The answer is the line that contains "How do I perform: Toggle" followed by every later line of the entries below, each repeated exactly, and nothing else.

(Dataset items)
____

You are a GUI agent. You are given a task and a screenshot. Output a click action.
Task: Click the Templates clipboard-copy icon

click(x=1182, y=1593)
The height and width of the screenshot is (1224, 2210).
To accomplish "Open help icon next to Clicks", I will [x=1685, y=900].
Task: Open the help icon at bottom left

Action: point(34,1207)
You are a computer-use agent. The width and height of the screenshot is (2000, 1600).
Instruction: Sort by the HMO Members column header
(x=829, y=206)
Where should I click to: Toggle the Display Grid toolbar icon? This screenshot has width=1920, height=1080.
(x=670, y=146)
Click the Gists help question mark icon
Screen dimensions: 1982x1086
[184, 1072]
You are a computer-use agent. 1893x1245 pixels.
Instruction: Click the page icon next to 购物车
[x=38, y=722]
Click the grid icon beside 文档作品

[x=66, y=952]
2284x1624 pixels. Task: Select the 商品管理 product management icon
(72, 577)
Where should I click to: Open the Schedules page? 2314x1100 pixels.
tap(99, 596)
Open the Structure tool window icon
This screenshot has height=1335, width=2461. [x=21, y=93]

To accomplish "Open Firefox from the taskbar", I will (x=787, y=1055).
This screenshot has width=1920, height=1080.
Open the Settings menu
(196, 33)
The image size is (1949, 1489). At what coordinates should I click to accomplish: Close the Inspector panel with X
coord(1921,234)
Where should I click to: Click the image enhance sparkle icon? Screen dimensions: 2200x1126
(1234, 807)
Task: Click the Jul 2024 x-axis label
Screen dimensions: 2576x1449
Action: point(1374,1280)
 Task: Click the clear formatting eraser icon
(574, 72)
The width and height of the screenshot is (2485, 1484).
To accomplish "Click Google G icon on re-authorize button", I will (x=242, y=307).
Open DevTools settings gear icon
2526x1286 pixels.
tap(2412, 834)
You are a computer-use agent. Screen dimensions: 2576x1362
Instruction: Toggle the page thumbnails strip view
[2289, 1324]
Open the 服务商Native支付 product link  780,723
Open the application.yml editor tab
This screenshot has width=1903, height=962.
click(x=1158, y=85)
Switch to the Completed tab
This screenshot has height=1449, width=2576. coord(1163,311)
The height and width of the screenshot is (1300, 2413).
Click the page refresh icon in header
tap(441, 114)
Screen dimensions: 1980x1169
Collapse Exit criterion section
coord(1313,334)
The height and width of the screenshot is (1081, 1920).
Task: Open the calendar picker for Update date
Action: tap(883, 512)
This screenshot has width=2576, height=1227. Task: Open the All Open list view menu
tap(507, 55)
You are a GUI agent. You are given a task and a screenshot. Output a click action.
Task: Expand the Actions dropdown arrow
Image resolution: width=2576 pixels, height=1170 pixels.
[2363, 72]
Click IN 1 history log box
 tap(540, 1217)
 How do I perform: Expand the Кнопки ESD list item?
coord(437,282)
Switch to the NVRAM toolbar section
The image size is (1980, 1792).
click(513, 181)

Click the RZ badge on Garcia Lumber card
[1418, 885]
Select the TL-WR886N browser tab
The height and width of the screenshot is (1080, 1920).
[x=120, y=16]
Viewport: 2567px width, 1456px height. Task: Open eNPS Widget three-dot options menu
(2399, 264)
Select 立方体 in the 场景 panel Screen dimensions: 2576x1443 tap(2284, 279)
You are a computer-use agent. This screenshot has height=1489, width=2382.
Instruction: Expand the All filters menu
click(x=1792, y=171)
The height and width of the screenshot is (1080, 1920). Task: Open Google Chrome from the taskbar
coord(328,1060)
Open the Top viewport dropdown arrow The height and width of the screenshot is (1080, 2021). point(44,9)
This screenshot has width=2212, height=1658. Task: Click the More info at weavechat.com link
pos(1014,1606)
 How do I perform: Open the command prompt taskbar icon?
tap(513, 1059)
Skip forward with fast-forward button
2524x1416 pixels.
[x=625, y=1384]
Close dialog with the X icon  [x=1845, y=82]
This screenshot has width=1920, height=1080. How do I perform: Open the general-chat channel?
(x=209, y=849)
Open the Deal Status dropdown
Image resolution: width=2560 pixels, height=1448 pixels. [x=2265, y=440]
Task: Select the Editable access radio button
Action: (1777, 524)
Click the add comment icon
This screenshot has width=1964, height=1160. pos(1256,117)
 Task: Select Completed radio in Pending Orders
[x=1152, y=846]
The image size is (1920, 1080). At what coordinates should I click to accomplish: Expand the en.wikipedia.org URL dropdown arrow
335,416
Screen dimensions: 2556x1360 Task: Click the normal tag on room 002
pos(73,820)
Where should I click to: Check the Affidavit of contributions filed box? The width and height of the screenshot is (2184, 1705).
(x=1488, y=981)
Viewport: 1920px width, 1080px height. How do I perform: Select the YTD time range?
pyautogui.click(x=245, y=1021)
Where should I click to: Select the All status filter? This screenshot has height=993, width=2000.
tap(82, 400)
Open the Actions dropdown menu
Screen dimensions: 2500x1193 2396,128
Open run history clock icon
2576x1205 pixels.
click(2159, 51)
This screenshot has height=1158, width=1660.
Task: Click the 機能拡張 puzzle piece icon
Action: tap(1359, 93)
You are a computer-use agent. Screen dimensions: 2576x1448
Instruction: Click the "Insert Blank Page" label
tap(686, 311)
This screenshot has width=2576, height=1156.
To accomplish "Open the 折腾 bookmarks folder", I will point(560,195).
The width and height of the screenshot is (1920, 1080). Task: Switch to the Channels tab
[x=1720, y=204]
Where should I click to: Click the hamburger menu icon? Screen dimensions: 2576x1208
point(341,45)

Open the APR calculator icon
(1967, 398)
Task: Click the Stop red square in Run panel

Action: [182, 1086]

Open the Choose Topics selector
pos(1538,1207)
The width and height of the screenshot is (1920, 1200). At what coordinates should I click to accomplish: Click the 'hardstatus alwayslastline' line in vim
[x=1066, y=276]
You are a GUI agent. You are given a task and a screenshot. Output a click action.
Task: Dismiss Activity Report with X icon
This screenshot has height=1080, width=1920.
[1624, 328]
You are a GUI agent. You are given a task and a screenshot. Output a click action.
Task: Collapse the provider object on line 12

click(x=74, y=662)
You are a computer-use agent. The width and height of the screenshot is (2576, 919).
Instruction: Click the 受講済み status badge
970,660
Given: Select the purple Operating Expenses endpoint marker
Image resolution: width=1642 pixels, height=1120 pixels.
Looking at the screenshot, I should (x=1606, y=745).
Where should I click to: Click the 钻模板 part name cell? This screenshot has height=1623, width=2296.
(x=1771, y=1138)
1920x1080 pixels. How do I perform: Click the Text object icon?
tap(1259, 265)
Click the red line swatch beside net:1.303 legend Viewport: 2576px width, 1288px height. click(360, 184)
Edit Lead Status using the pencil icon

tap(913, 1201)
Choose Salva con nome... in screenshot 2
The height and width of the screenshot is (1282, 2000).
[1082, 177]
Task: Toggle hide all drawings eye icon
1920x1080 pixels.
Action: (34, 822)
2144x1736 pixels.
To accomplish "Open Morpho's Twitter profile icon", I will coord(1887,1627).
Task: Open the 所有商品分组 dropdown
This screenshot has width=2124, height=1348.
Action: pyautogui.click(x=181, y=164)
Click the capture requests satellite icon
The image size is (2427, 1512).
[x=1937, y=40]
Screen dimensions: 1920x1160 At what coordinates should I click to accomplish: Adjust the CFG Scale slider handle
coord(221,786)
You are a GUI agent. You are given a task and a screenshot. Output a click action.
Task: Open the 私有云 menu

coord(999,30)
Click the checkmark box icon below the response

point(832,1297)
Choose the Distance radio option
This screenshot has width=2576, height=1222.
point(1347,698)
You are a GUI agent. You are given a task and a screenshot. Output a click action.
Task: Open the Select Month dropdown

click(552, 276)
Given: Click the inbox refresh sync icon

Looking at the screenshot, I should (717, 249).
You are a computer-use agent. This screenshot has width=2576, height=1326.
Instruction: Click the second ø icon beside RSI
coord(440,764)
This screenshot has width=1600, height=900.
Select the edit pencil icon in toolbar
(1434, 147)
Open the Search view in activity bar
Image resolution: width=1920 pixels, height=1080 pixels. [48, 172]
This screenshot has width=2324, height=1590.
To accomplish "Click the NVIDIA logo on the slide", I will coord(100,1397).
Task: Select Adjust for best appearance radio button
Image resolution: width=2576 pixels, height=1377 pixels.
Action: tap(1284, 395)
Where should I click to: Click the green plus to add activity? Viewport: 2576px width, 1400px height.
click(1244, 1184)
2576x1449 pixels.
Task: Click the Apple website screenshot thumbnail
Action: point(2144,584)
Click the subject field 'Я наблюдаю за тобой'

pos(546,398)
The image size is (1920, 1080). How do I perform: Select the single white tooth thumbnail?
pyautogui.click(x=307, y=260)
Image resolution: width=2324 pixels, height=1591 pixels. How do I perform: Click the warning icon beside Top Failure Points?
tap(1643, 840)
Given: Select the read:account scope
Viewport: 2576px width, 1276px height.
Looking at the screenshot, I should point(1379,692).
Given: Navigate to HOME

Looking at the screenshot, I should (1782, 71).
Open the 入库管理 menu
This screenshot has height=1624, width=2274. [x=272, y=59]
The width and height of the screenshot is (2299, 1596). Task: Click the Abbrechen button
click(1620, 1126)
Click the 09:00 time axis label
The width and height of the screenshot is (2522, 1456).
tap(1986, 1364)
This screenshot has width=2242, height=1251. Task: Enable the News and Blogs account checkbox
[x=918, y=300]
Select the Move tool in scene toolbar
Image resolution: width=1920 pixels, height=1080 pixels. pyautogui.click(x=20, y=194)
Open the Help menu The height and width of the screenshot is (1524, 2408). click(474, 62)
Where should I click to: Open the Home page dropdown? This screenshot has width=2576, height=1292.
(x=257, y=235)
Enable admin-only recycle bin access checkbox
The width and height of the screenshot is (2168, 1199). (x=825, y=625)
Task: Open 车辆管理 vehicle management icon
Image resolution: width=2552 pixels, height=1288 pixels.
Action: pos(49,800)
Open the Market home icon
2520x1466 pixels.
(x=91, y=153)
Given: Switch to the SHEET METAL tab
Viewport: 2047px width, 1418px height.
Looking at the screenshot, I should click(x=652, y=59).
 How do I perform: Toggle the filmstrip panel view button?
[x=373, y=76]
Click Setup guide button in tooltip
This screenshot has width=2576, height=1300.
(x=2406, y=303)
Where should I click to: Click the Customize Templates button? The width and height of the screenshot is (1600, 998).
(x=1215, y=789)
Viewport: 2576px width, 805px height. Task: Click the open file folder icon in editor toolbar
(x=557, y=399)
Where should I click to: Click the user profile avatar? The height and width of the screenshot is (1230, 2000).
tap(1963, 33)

____

• _Task result_:
 How do I perform: Toggle the filmstrip panel view button?
[x=373, y=76]
Click Setup guide button in tooltip
This screenshot has width=2576, height=1300.
(x=2406, y=303)
Where should I click to: Click the Customize Templates button? The width and height of the screenshot is (1600, 998).
(x=1215, y=789)
Viewport: 2576px width, 805px height. Task: Click the open file folder icon in editor toolbar
(x=557, y=399)
Where should I click to: Click the user profile avatar? The height and width of the screenshot is (1230, 2000).
tap(1963, 33)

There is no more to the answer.